AI Recrawl
Definition
AI Recrawl is the process by which AI systems revisit previously indexed sources to detect changes, updates, or new information. It ensures that indexed knowledge remains current, accurate, and aligned with the evolving state of the web and external data sources.
Why it matters
AI systems rely on freshness and consistency to maintain trust. Without recrawling, indexes become stale, leading to outdated facts, broken relationships, and reduced confidence. Effective AI Recrawl improves knowledge freshness, reduces contradiction, and supports reliable AI-generated outputs.
How it works
Recrawl scheduling
- Sources are prioritised based on importance and change frequency
- High-impact entities are revisited more often
- Low-value sources are crawled less frequently
Change detection
- Content updates are identified and compared
- New or modified entities are extracted
- Obsolete information is flagged
Index updating
- Indexes are refreshed with new information
- Outdated entries are replaced or removed
- Consistency across representations is preserved
Confidence reassessment
- Trust and freshness signals are recalculated
- Source reliability may be reweighted
- Conflicting updates are evaluated
How Netsleek uses the term
Netsleek optimises brands for AI Recrawl by ensuring content is consistently updated, structurally stable, and semantically clear. This increases the likelihood that changes are detected accurately and that brand knowledge remains fresh and trusted in AI systems.
Comparisons
- AI Recrawl vs Initial Crawl: Initial crawl discovers content. Recrawl maintains accuracy over time.
- AI Recrawl vs AI Indexing: Indexing organises content. Recrawl updates it.
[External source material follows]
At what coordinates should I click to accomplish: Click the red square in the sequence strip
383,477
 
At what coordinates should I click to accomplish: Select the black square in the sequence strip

- AI Recrawl vs Crawl Path Optimisation: Recrawl revisits sources. Crawl path optimisation guides discovery.
Related glossary concepts
- AI Indexing
- AI Recall
- Crawl Path Optimisation
- Semantic Retrieval
- AI Knowledge Freshness
- AI Search Evaluation Metrics
- Feedback-Based Retrieval
Common misinterpretations
- Frequent updates do not guarantee faster recrawling
- Recrawl does not ensure immediate reindexing
- Low-quality changes can reduce trust
- Recrawl prioritisation is selective
Summary
AI Recrawl keeps indexed knowledge up to date by revisiting and reassessing sources. Effective recrawling supports freshness, consistency, and trust across AI-driven search and generative systems.